Боже, до чего всё это напоминало пожар в «Гипертехе»… Взрыв и пожар, унёсший Марину…
Задохнувшись, профессор вернулся во двор и подёргал дверь гришинского подъезда. Естественно, она была заперта.
Нет, подобное ни в коем случае не могло быть реальностью. Это был бред, страшный несусветный бред… Как часто случается по возвращении из долгого путешествия, срабатывала инерция мышления, и Лев Поликарпович умственно ещё наполовину пребывал в саамской тайге. Может, ему всего лишь приснился аэропорт, такси и круглосуточный магазин, а потом поезд метро… и весь ужас последних пятнадцати минут?.. Сейчас он проснётся, и кончится кошмар, и, навьючив аппаратуру, они под водительством Скудина отправятся делать замеры на очередной мохнатой вараке… И Глеб Буров станет серьёзно кивать, слушая невинный трёп «крутых спортсменов» – Алика с Веней… Звягинцев зажмурился, тряхнул головой и, в очередной раз оступившись, болезненно подвернул ненадёжную ступню. Нет, представшее его глазам не было сном. Или уютной голливудской страшилкой про козни инопланетян…
Так. Так… Глубоко вздохнув, профессор справился с оцепенением и позвонил в соседнюю квартиру, справа. Послышалась электронная версия «Боже царя храни», потом залаяла собака – судя по тембру, здоровенный барбос. И только после этого раздался невыспавшийся мужской голос:
– Чё надо?
Звягинцев, не вдаваясь в подробности, объяснил.
– А-а… – Дверь с грохотом открылась, и на пороге возник верзила в тельняшке. Он держал за ошейник рыже-белого кобеля московской сторожевой. Воспитанный пёс поглядывал то на чужака у порога, то на хозяина: рвать?.. не рвать?.. – Да, папаша, всё точно, погорел ваш Володя. Давно уже. Ярким пламенем. Говорят, газ взорвался. Я-то не при делах, на сутках был. Вы к его нижнему соседу загляните, может, он в курсах. А то всё бегал тут, чудик, кипятком ссал насчет предъявы. Дескать, пожарные, когда тушили, ему весь евроремонт к едрёне фене залили…

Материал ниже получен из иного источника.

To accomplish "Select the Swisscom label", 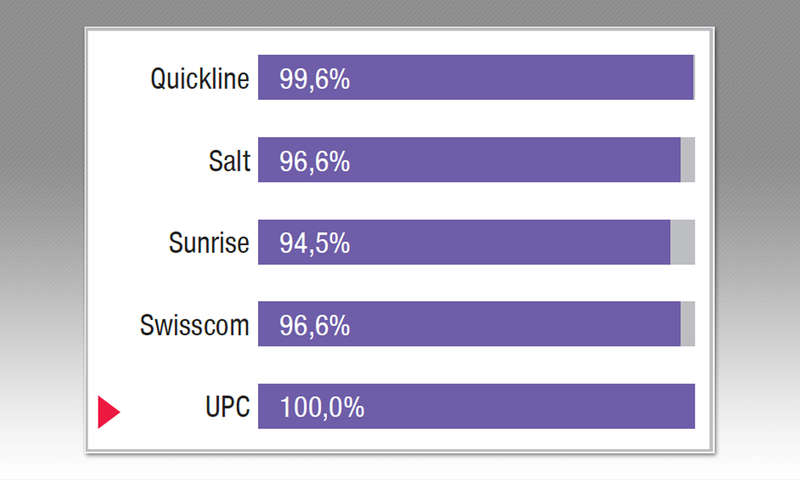I will 194,325.
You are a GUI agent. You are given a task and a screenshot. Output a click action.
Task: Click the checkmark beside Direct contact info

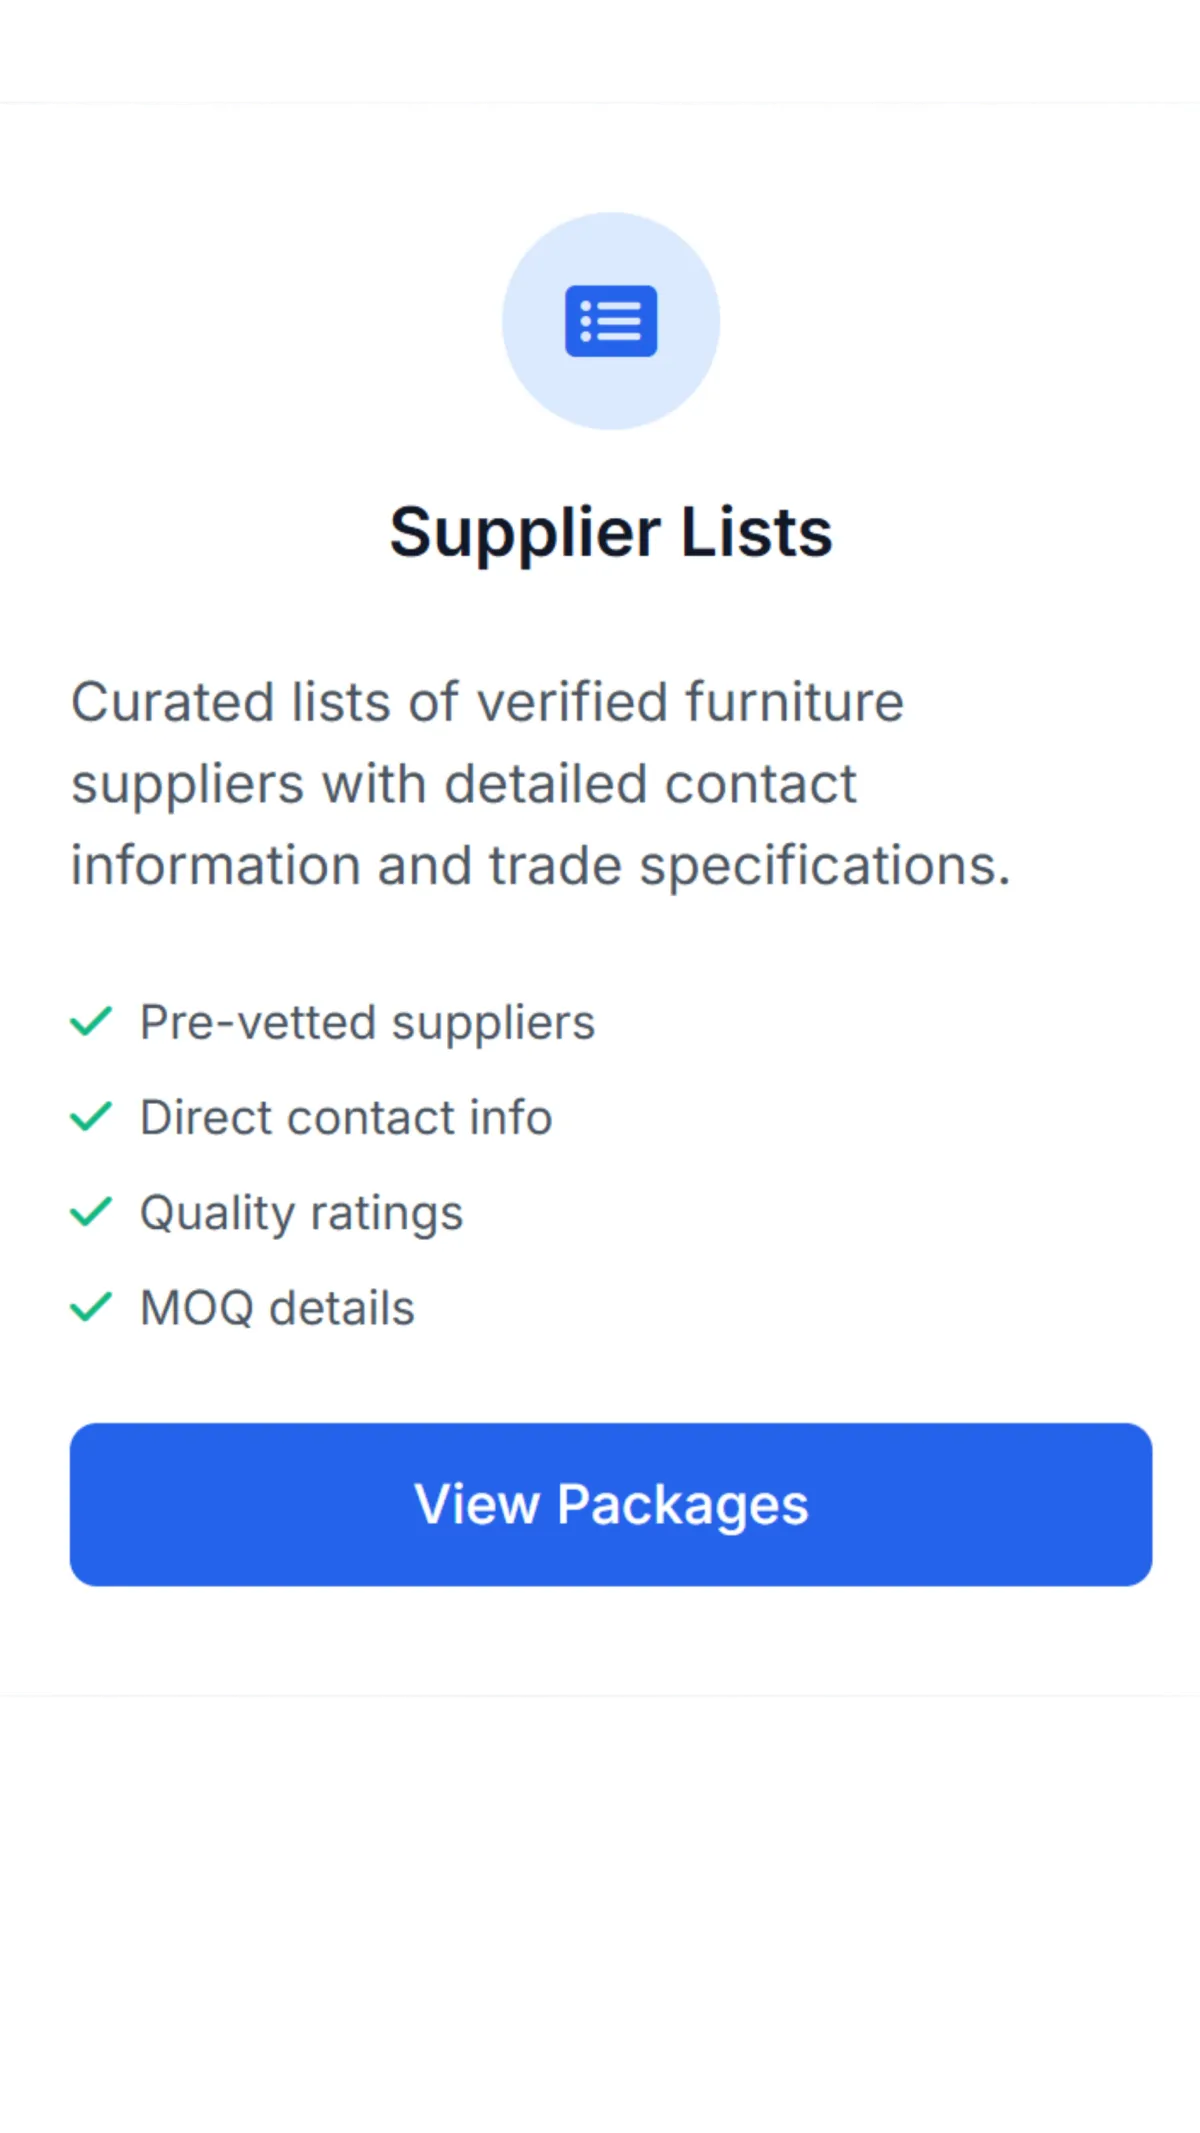coord(91,1117)
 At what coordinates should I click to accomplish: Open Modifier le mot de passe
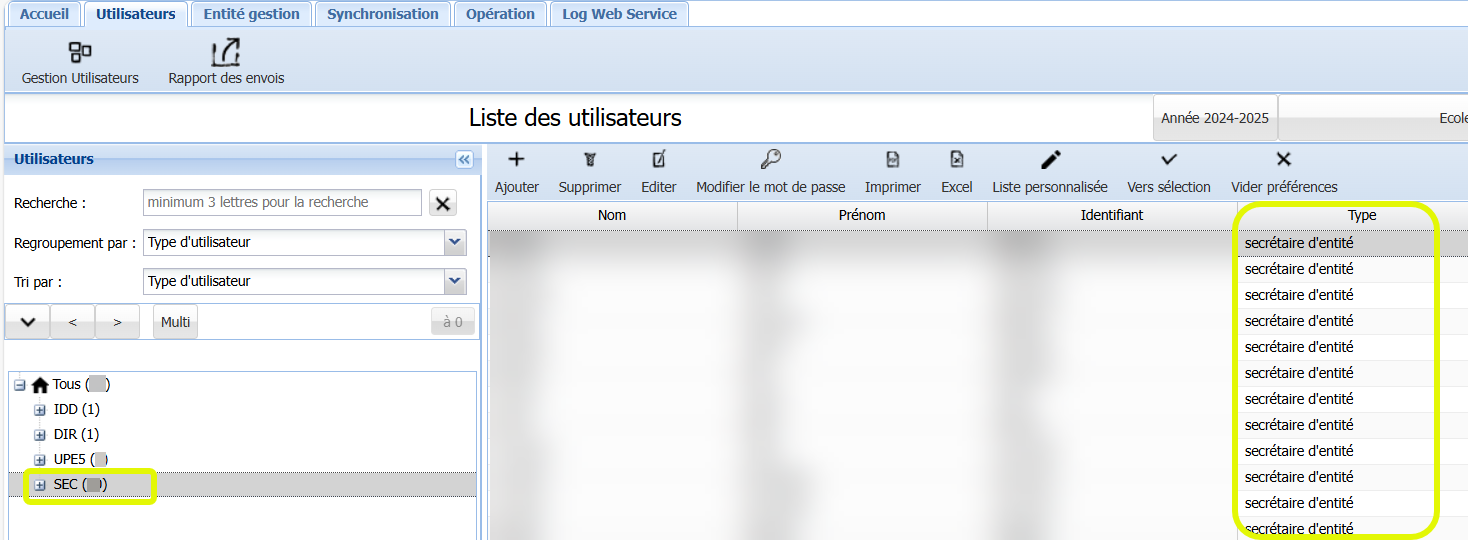click(x=770, y=160)
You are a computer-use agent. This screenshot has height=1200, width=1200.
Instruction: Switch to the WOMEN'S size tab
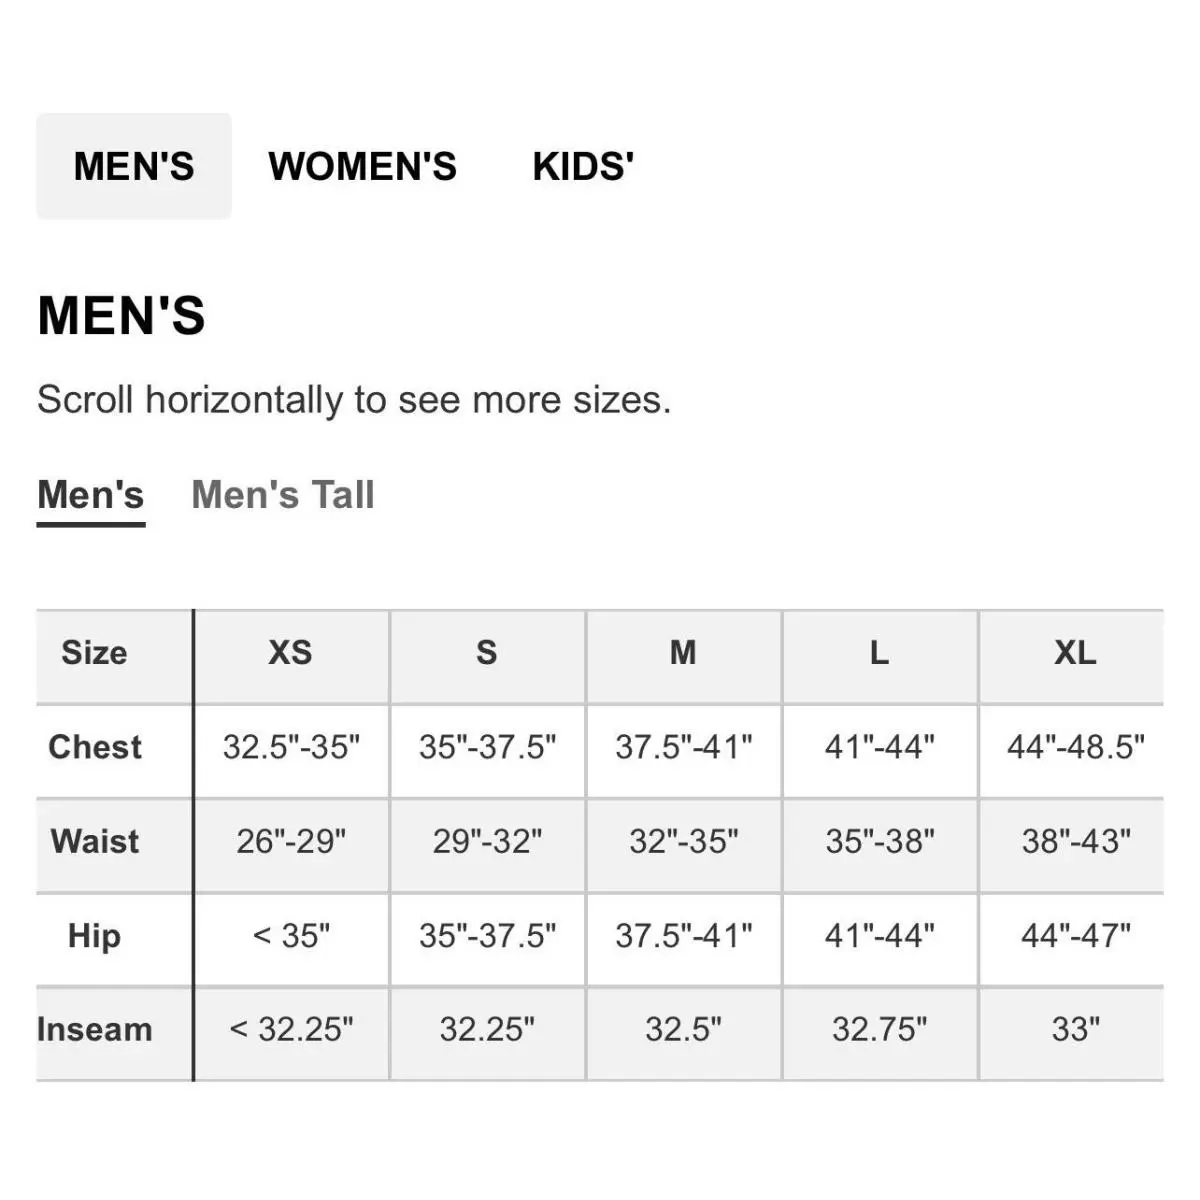pyautogui.click(x=362, y=166)
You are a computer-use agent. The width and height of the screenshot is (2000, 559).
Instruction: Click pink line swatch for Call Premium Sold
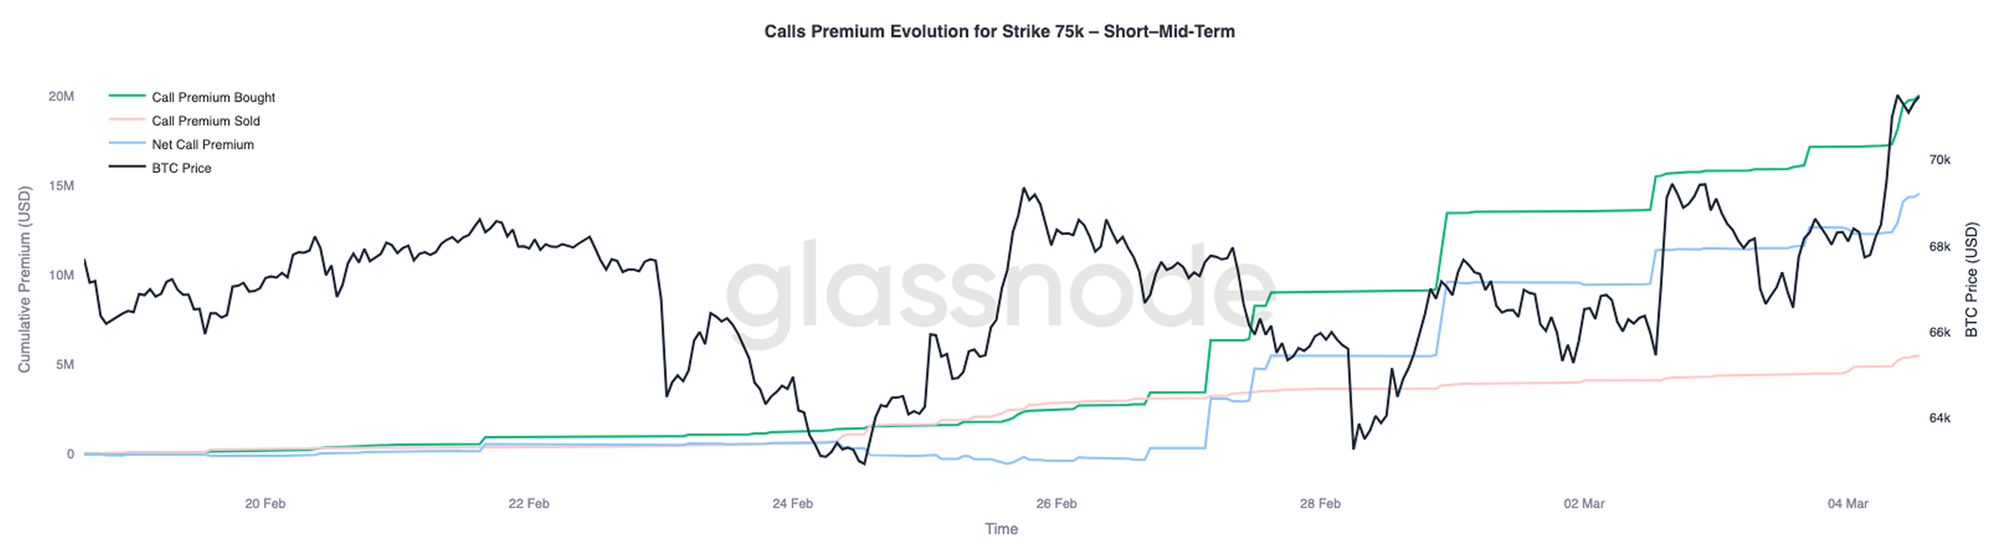(126, 121)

Кобель лениво зевнул, показав все сорок два зуба, и дверь снова грохнула, закрываясь. Лязгнули ригели замка, и стало слышно, как в квартире по соседству гоняют на всю катушку Аркашу Северного:
- Оц-тоц-перевертоц, бабушка здорова,
- Оц-тоц-перевертоц, кушает компот,
- Оц-тоц-перевертоц, и желает снова,
- Оц-тоц-перевертоц, пережить налёт…
Подумаешь, кто-то там за стенкой сгорел ярким пламенем. Хвала Аллаху, не мы ведь. Жизнь продолжается…
«Ладно…» Звягинцев успокоил дыхание, зашёл за угол и позвонил нижнему соседу Гришина:
– Здравствуйте. Я по такому-то делу…
На сей раз ему открыл аккуратный, интеллигентного вида моложавый мужчина в спортивном костюме «Адидас» и тонких, явно дорогих очках.
– Очень рад. Заходите, заходите… – Он посторонился, пропуская Звягинцева в прихожую, и клацнул пуговкой импортного замка. Веяло чем-то малоприятным от этого его якобы гостеприимства, и обрадовавшийся было («Вот с кем хоть общий язык можно найти…») профессор мгновенно насторожился. И точно. – Полюбуйтесь, – начал хозяин немедленно, – полюбуйтесь, что благодаря дружку вашему я имею в пассиве. Устроил, понимаешь, пионерский костёр, а у пожарных пена, естественно, вышла. Разворовали, конечно. Наплюхали воды, благо дармовая. А ещё говорят, подвесные потолки сырость держат. Да ни хрена! – Он горестно указал холёной, знакомой с профессиональным маникюром рукой куда-то в глубь квартиры. – Аппаратура, шмотки, финская мебель… Всё плавало!!! Воду тазами черпали. С испанского паркета. И кто теперь ответит?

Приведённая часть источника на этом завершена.